Fiber Data Hub: Tractography, Diffusion MRI, and Structural Images for Brain Research

Reference: pdf

Yeh, Fang-Cheng. “DSI Studio: An Integrated Tractography Platform and Fiber Data Hub for Accelerating Brain Research.” Nature Methods, July 2025, https://doi.org/10.1038/s41592-025-02762-8. 

The Fiber Data Hub is a cloud-based platform designed to openly distribute processed fiber data derived from diffusion MRI, enabling scalable and reproducible research in brain connectivity. Currently, the Hub hosts over 40,000 processed fiber datasets, providing comprehensive fiber information such as fiber orientation, anisotropy, diffusivities, and advanced diffusion metrics. These datasets originate from major neuroimaging initiatives, including the Human Connectome Project (HCP), the Adolescent Brain Cognitive Development (ABCD) Study, OpenNeuro, and the International Neuroimaging Data-sharing Initiative (INDI). By offering standardized and compact fiber data, the Hub significantly reduces computational demands, simplifies analytical workflows, and avoids redundant preprocessing. Users can explore data through an intuitive web interface featuring advanced metadata-driven search and built-in quality control measures, promoting collaboration, ensuring consistency, and supporting reproducible neuroscience research.

By consolidating curated and preprocessed fiber datasets from prominent research studies, the Fiber Data Hub enables researchers worldwide to explore brain connectivity without the need for resource-intensive data preparation.

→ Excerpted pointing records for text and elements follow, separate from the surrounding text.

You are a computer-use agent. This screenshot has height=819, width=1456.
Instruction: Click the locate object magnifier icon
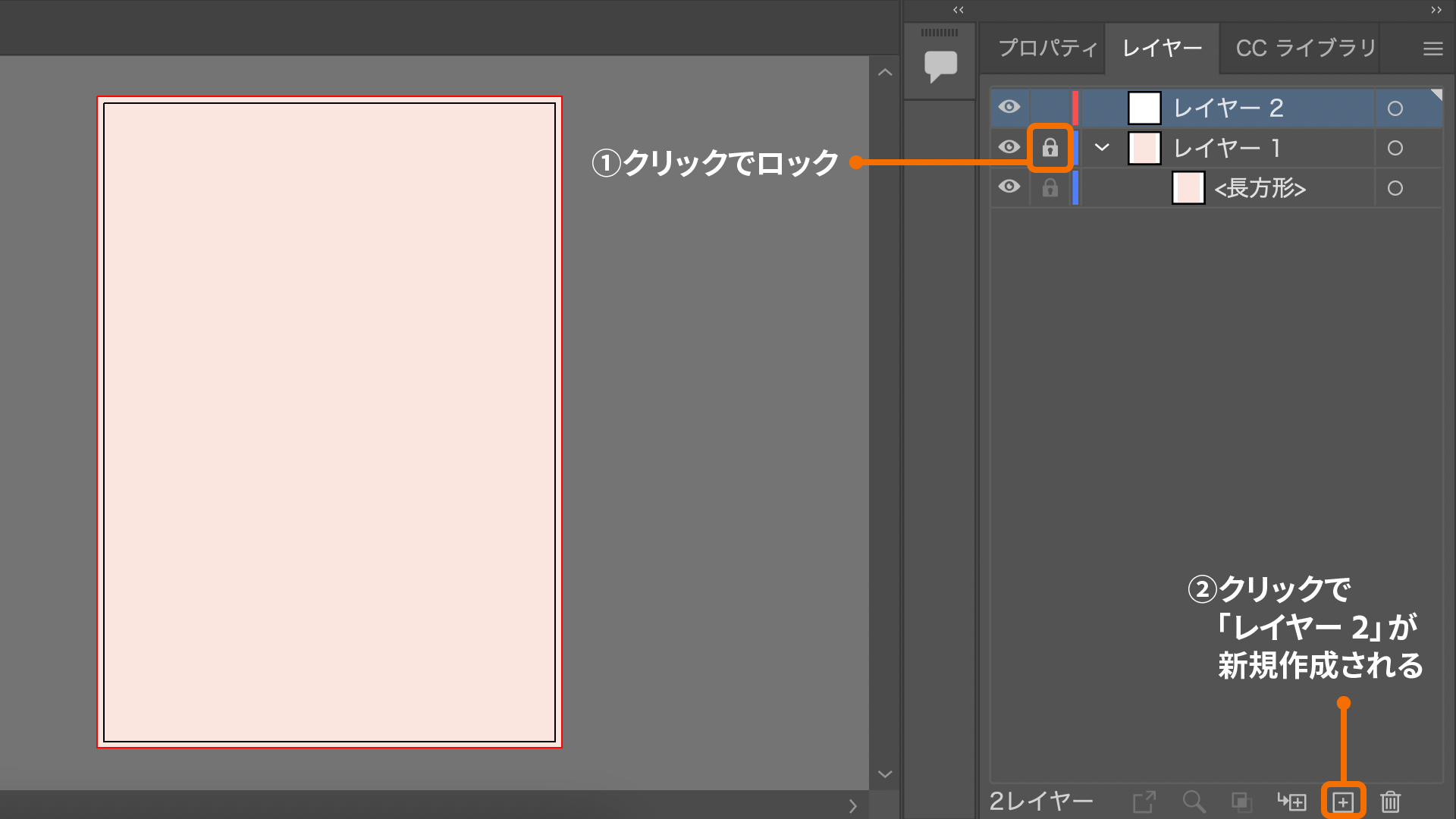tap(1194, 802)
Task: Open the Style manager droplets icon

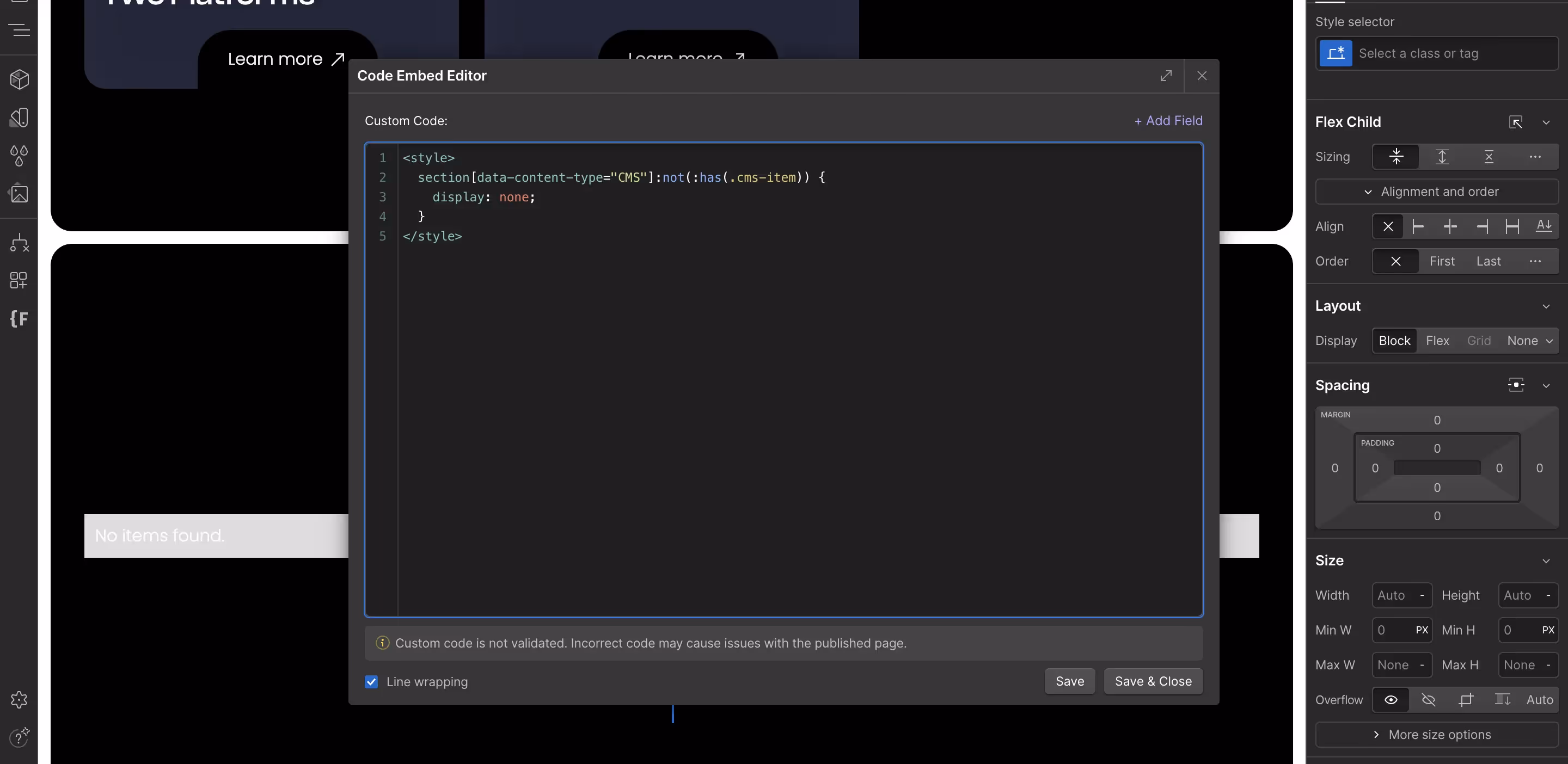Action: pos(19,156)
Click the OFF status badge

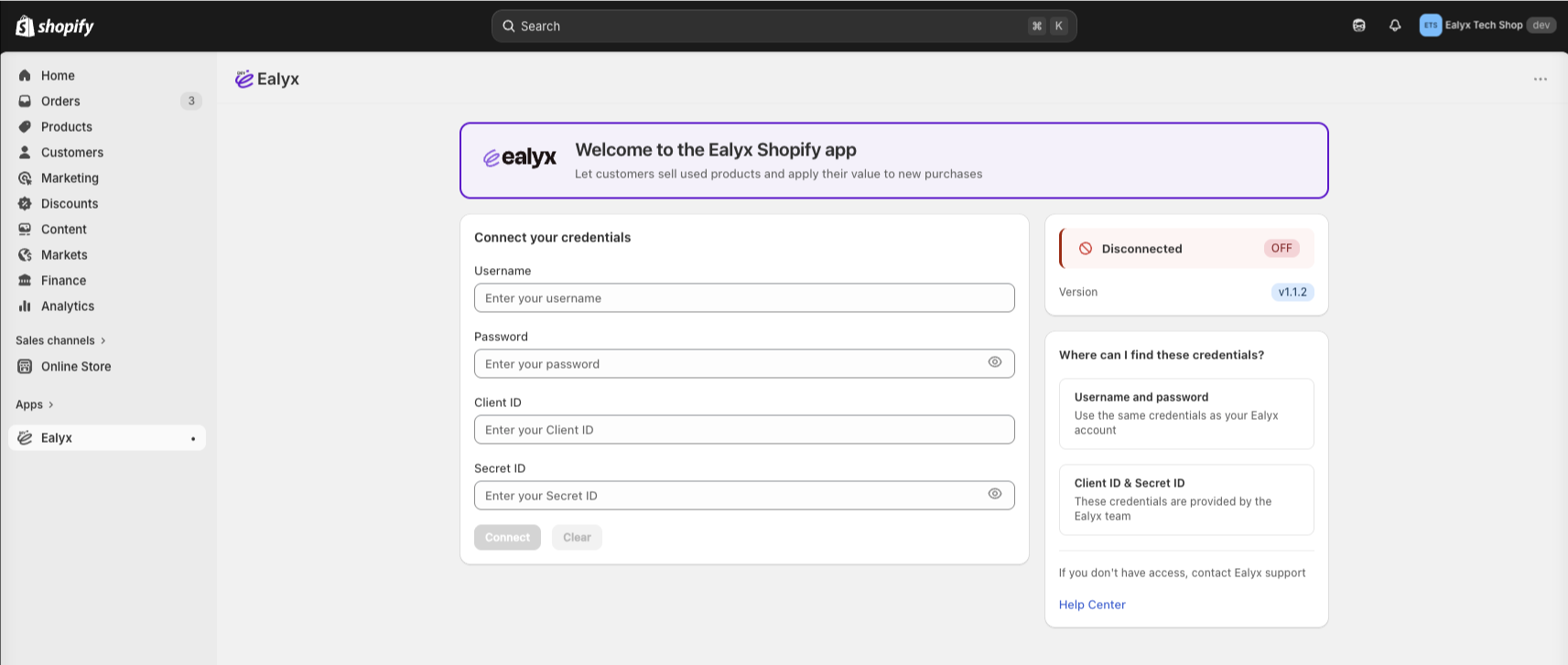coord(1281,249)
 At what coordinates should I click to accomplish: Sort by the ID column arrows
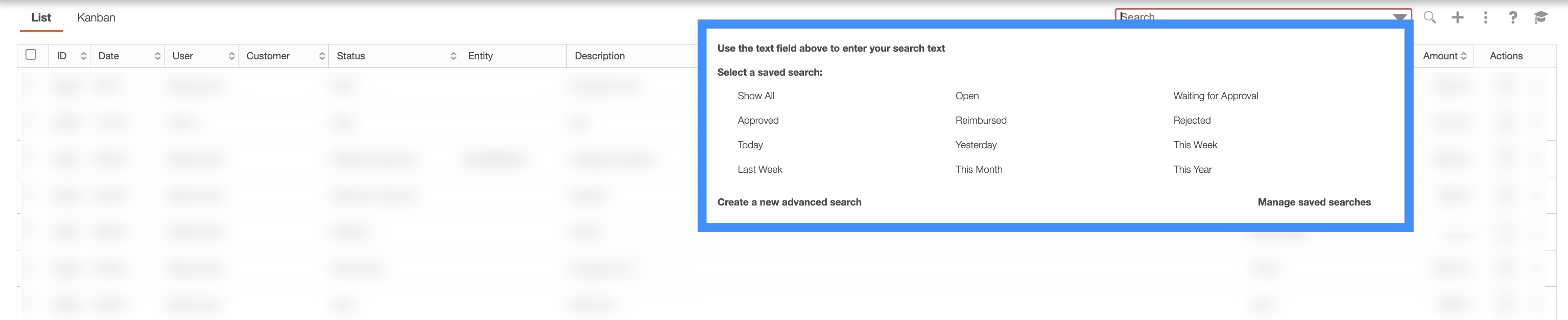click(x=83, y=56)
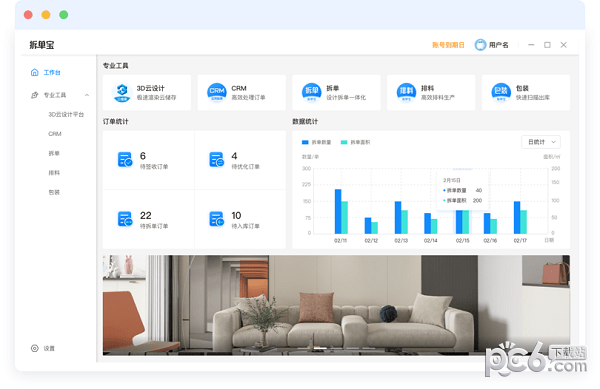Open the 包装 tool icon
This screenshot has height=389, width=600.
[501, 93]
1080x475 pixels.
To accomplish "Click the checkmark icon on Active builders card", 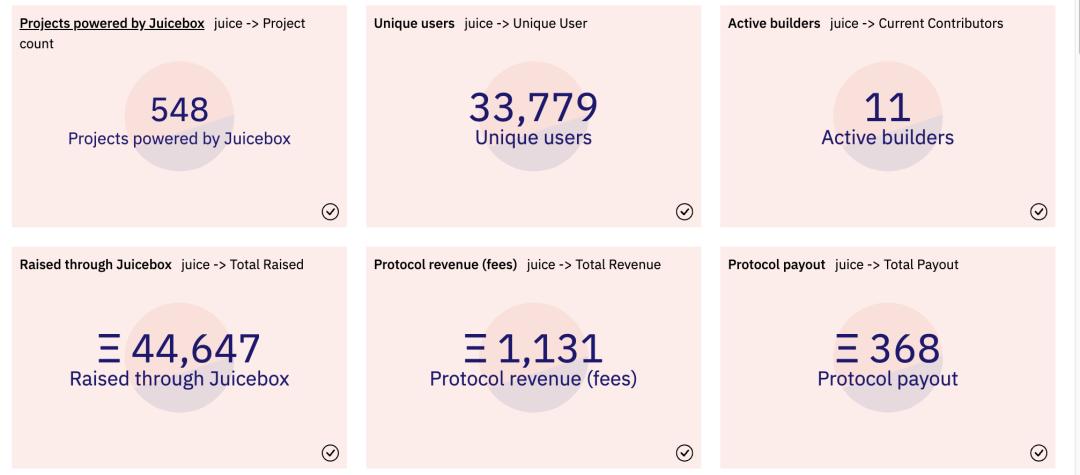I will pos(1038,211).
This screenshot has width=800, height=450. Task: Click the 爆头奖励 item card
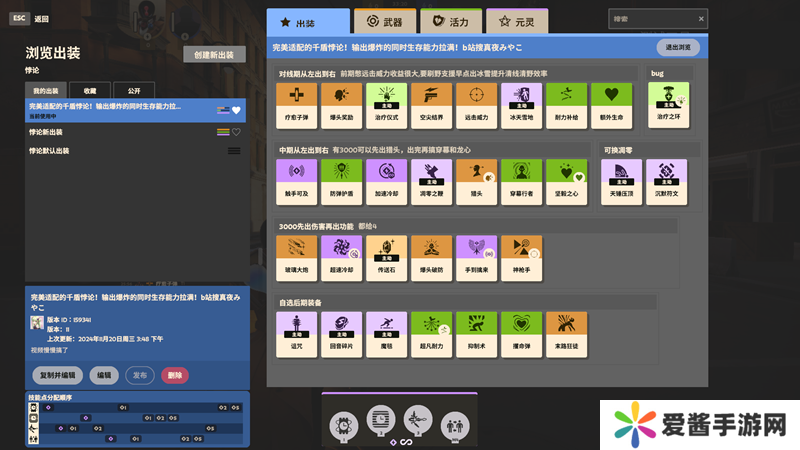click(x=341, y=105)
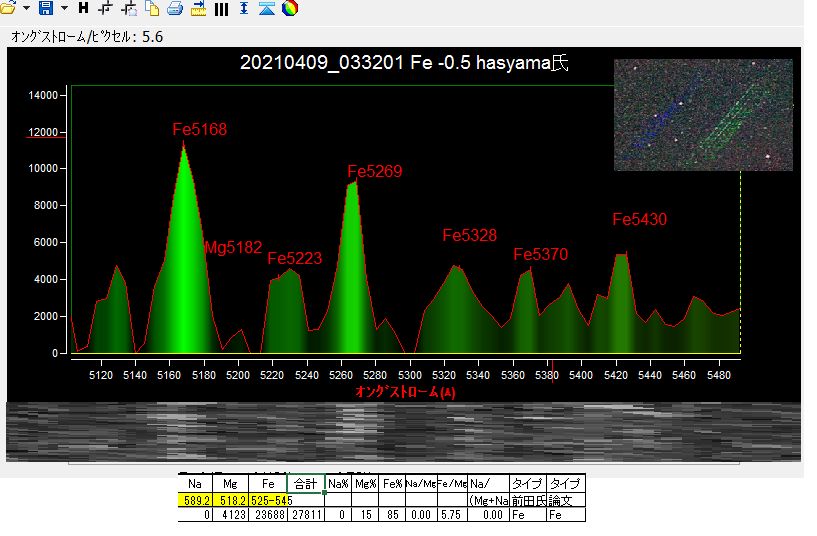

Whether studying neurodevelopment, neurological disorders, or population-level brain structure, the Fiber Data Hub offers an invaluable foundation for accelerating discoveries in neuroscience.

📁 File Formats

The Fiber Data Hub provides compact file formats to reduce storage size. These files can be converted back to standard NIfTI format using DSI Studio or Python scripts.

🧠 Fib Files (`*.fz`)

Stores voxel-wise fiber orientation (i.e., fixels), DTI metrics (e.g., anisotropy, diffusivity), and GQI metrics (e.g., QA, ISO).
gqi.fz: data in native space
qsdr.fz: data in MNI space

📦 SRC Files (`*.sz`)

Stores 4D DWI volumes (after eddy/topup correction)
Includes the b-table

📊 Database Files (`*.dz`)

Stores group-level DTI/GQI metrics across subjects in MNI space
Uses the HCP-1065 fiber orientation template for alignment

✅ QC Files (`qc.tsv`)

Tab-separated file with quality control metrics derived from .sz files

Example command line to convert files into NIFTI format

export diffusion metrics as NIFTI files from FIB files

dsi_studio --action=exp --source=subject.gqi.fz --export=dti_fa,md,rd,qa,iso
dsi_studio --action=exp --source=*.gqi.fz --export=dti_fa,md,rd,qa,iso

convert SRC files to 4D NIFTI files and bval/bvec

dsi_studio --action=rec --source=subject.sz --save_nii=subject_dwi.nii.gz
dsi_studio --action=rec --source=*.sz --save_nii=subject_dwi.nii.gz

Repository List

If you would like to suggest a dataset, please feel free to reach out to me (frank.yeh@gmail.com). We will preprocess the data and distribute them

To access the following restricted data (.sz, T1w…etc), please email me your signed NDA data use agreement. Once I receive your signed agreement, I will add you to the user list, enabling you to access the data.

How to Request Restricted Access

update DSI Studio to a version released after June 2025.
launch DSI Studio. When you see the login page, please right-click on the [Registry Entity]. Select [Select All], and then choose [Copy].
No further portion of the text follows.